Dissolvendo (verschwinden) l’assolutizzazione delle interpretazioni, l’origine risolve ogni cosa in cifra, la sottrae al suo senso de-finito per restituirla, come traccia, alla sua ampiezza. Ciò significa consegnare le cose alle diverse interpretazioni che se ne danno, ricomporre la verità come libertà, scoprire sotto ogni presunta fondazione assoluta quella nascosta verità che la rivela come una delle tante possibili descrizioni.
Svelando le cose non nell’aspetto che hanno quando sono racchiuse nell’interpretazione, ma in quello che acquistano quando sono es-poste come cifre nella rottura dell’interpretazione, Jaspers coglie tra origine e traccia quel nesso che Heidegger indica nella “libertà come essenza della verità”6 e Wittgenstein nella “filosofia, che non può in alcun modo intaccare l’uso effettivo del linguaggio: può in definitiva solo descriverlo. Non può nemmeno fondarlo. Lascia tutto com’è”.7
Lasciare le cose come sono non ha nulla di quell’immobilismo che il modo occidentale di pensare è portato a sospettare. Al contrario questa condizione restituisce le cose al loro essere, sottraendole a quella sistemazione che ogni interpretazione pretende come definitiva. Per questo Jaspers ritiene che:
Non si può caratterizzare l’universalità del linguaggio se non attraverso la sua presenza in tutti i modi dell’Umgreifende. Infatti solo ciò che il linguaggio raggiunge, c’è propriamente, dà notizia di sé, entra nella chiarezza e perciò in movimento (und damit in Bewegung).8
Si tratta di quel movimento che la parola sviluppa come cifra simbolica, articolando il flusso delle rappresentazioni. È in questo movimento, e in esso soltanto che la parola dispiega la sua potenza rivelatrice. Al di fuori, infatti, essa non solo è privata del suo infinito significare, ma, lungi dall’essere rivelazione, diventa determinazione unilaterale e, come tale, tendenzialmente falsa.
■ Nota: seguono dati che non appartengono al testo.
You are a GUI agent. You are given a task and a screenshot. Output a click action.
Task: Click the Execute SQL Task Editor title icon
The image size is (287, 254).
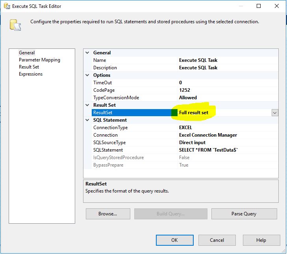click(x=7, y=6)
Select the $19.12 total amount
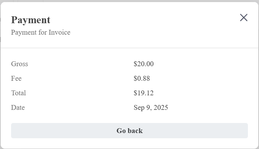 143,93
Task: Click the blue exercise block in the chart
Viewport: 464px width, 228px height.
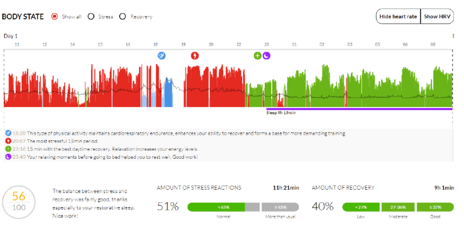Action: click(x=168, y=92)
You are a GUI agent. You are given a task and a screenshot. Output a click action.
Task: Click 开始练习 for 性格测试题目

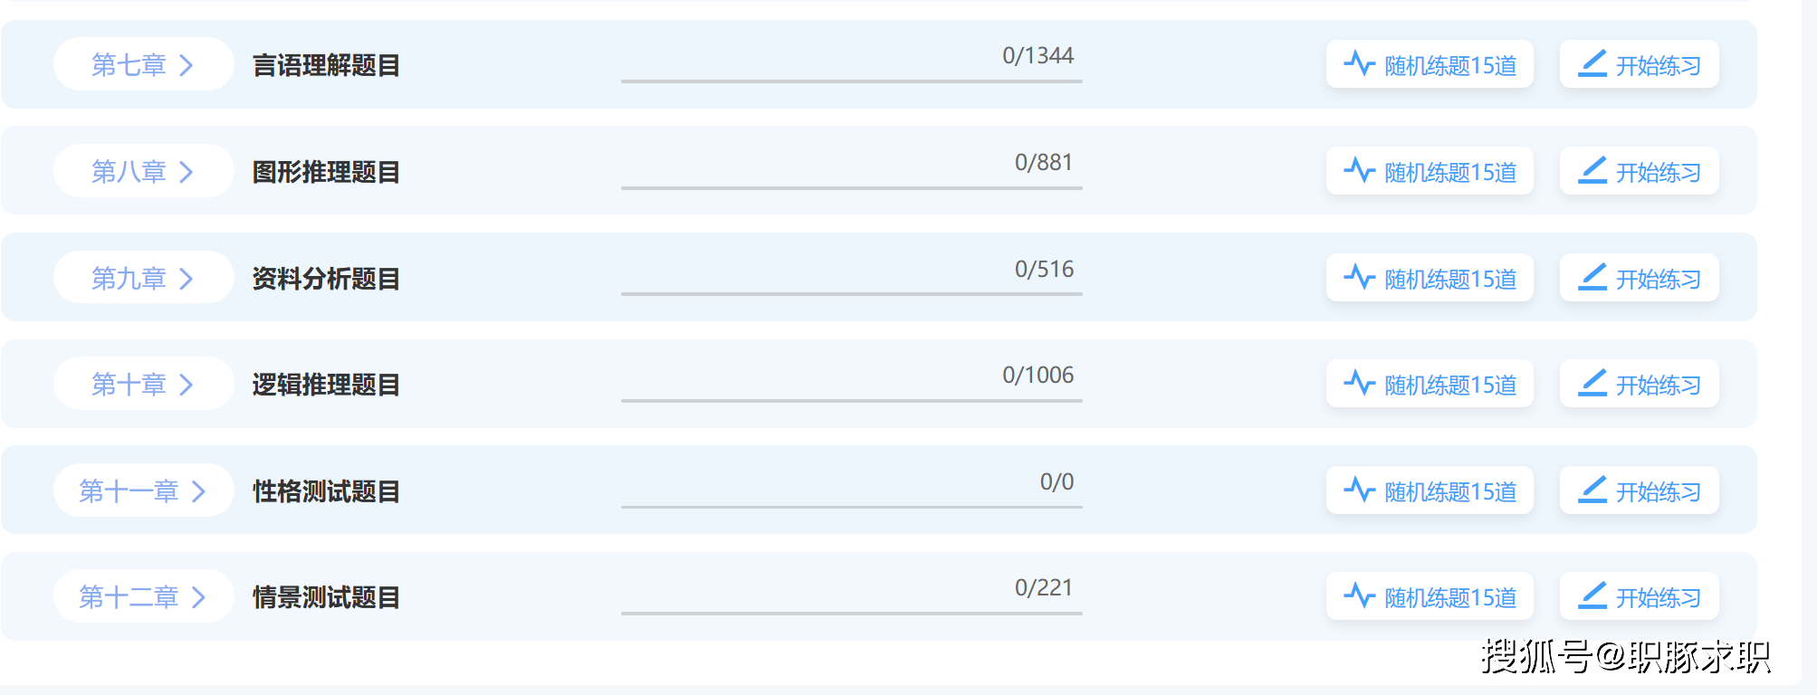click(x=1640, y=490)
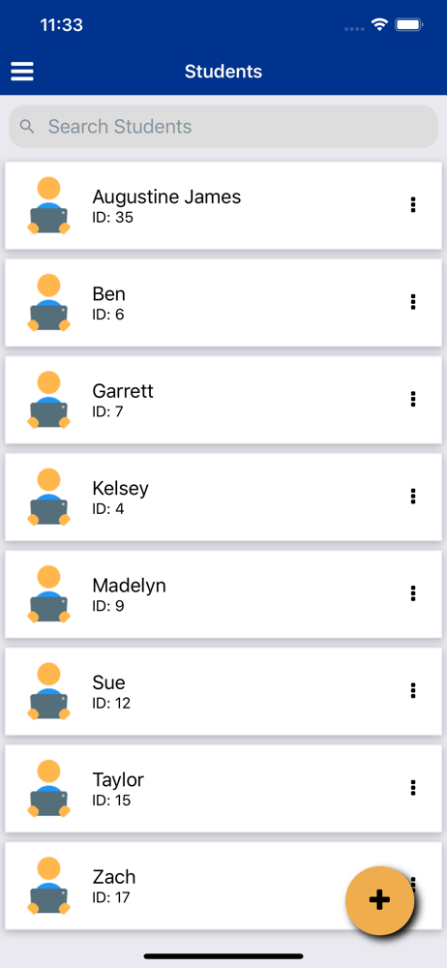Open the three-dot menu for Taylor

click(413, 788)
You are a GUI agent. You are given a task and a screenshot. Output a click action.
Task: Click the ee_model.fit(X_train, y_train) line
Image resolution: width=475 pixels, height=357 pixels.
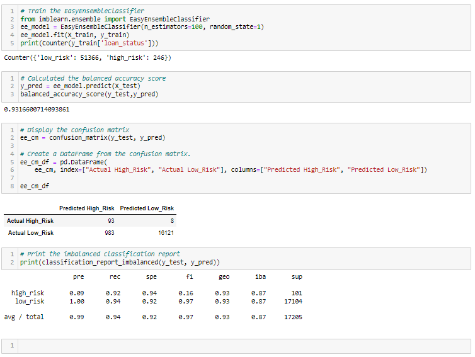(75, 35)

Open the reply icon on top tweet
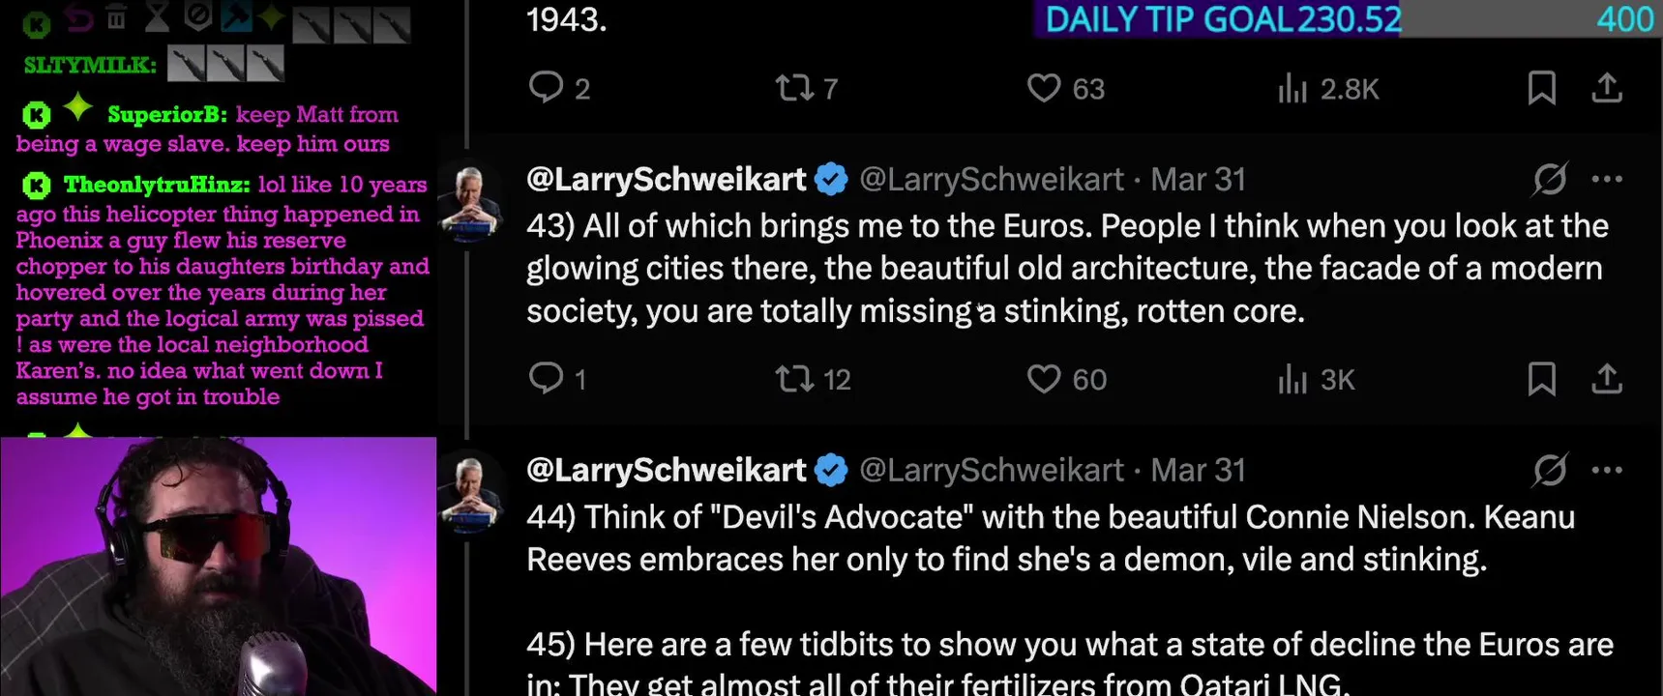[x=558, y=88]
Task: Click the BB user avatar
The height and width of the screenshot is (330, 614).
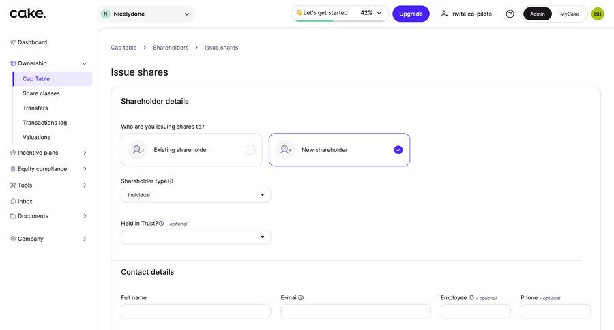Action: (x=598, y=14)
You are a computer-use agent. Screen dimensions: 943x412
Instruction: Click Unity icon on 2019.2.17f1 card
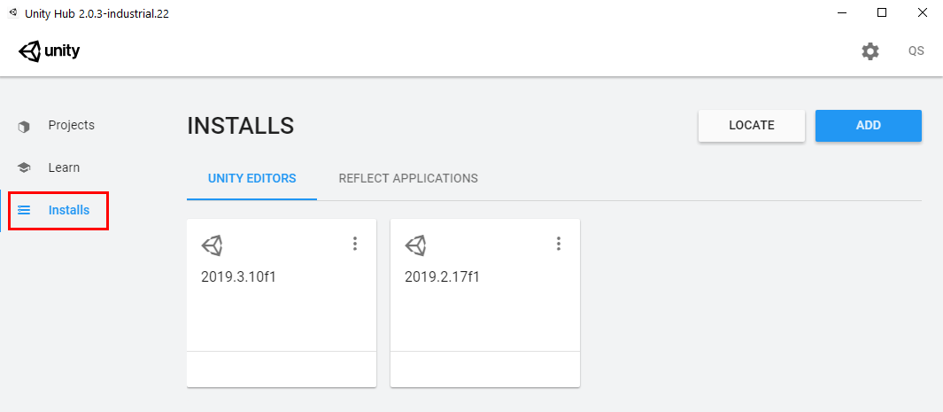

Per attingere alla pienezza del significato non bisogna allora trascurare il movimento della parola, non bisogna sottrarla a quella che Jaspers definisce la “fantastica corrente del suo accadere (traumhaften Strom des Geschehens)”.9
Come accadimento, l’originarietà del linguaggio non è interpretabile come un prendere inizio, perché ogni inizio è già interno a quell’accadimento originario che è il linguaggio. In tal modo l’ermeneutica jaspersiana mette in chiaro quell’attualità del dire che si dice dicendo, e di cui non si può identificare l’inizio, poiché da sempre si è in esso. Da esso si dispiegano le varie onto-logie, i vari discorsi sugli enti, la cui impossibilità di porsi come assoluti dipende dal fatto che prendono inizio da quello sfondo mobile e indefinito che, invisibile in sé, si fa visibile come periec-ontologia, come perimetro degli enti.10
1 K. Jaspers, Von der Wahrheit, Piper, München 1947, p. 38.
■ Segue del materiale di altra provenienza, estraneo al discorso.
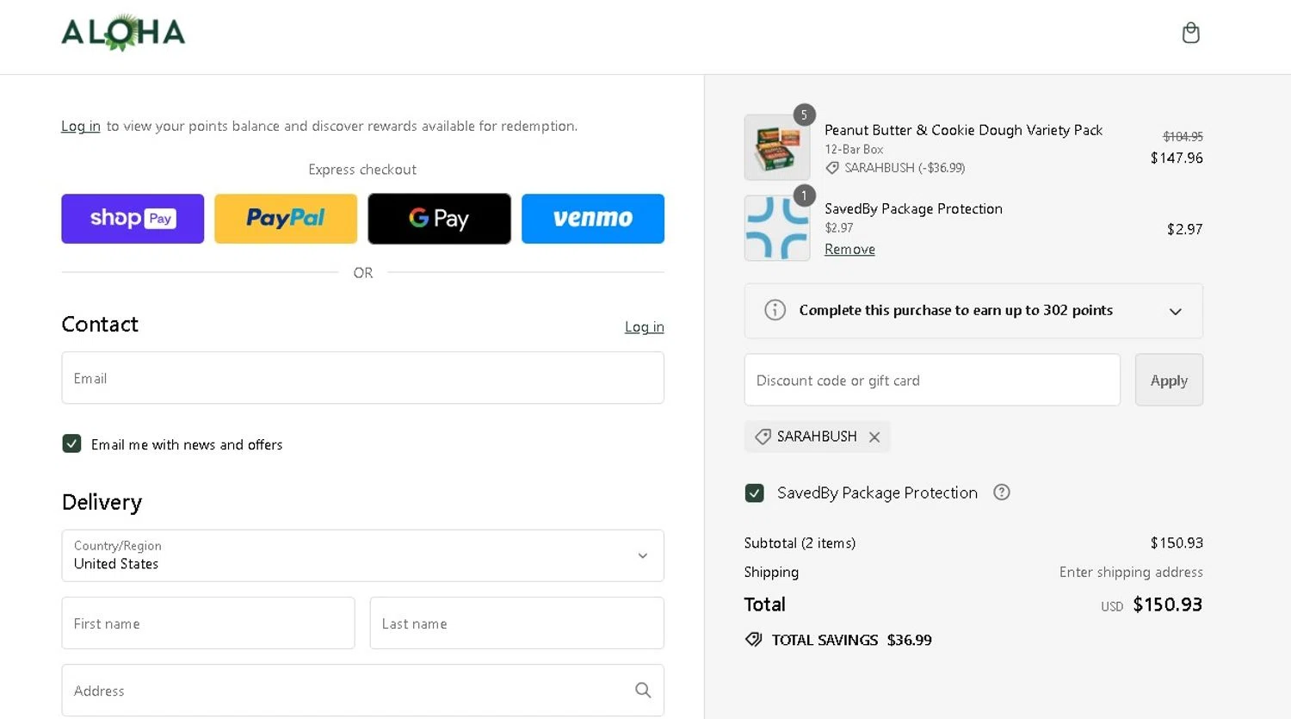Expand the earn 302 points section
The image size is (1291, 719).
click(x=1175, y=312)
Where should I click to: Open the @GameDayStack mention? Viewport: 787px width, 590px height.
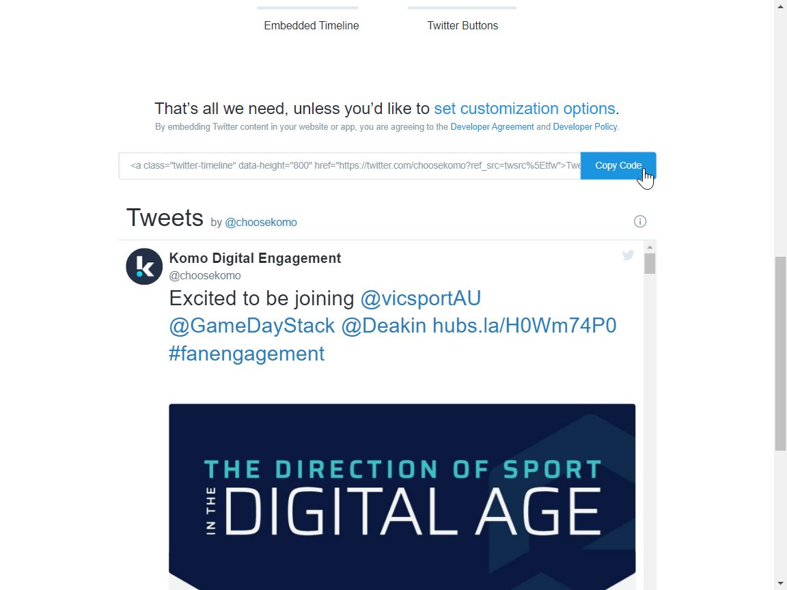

2 Id., Descartes und die Philosophie, De Gruyter, Berlin 1937, pp. 66 sgg.
3 Id., Von der Wahrheit, cit., pp. 710-868.
4 Ivi, p. 709.
5 Ibidem.
6 M. Heidegger, Vom Wesen der Wahrheit (1930-1943); tr. it. Dell’essenza della verità, in Segnavia, Adelphi, Milano 1987, pp. 143-151.
7 L. Wittgenstein, Philosophische Untersuchungen (1953); tr. it. Ricerche filosofiche, Einaudi, Torino 1974, § 124, p. 69.
8 K. Jaspers, Von der Wahrheit, cit., p. 411.
9 Ivi, p. 412.
10 Sulla distinzione, propria della terminologia jaspersiana, tra ontologia e periecontologia si veda il capitolo 34: “Necessità del naufragio di ogni ontologia. Ontologia e periecontologia”.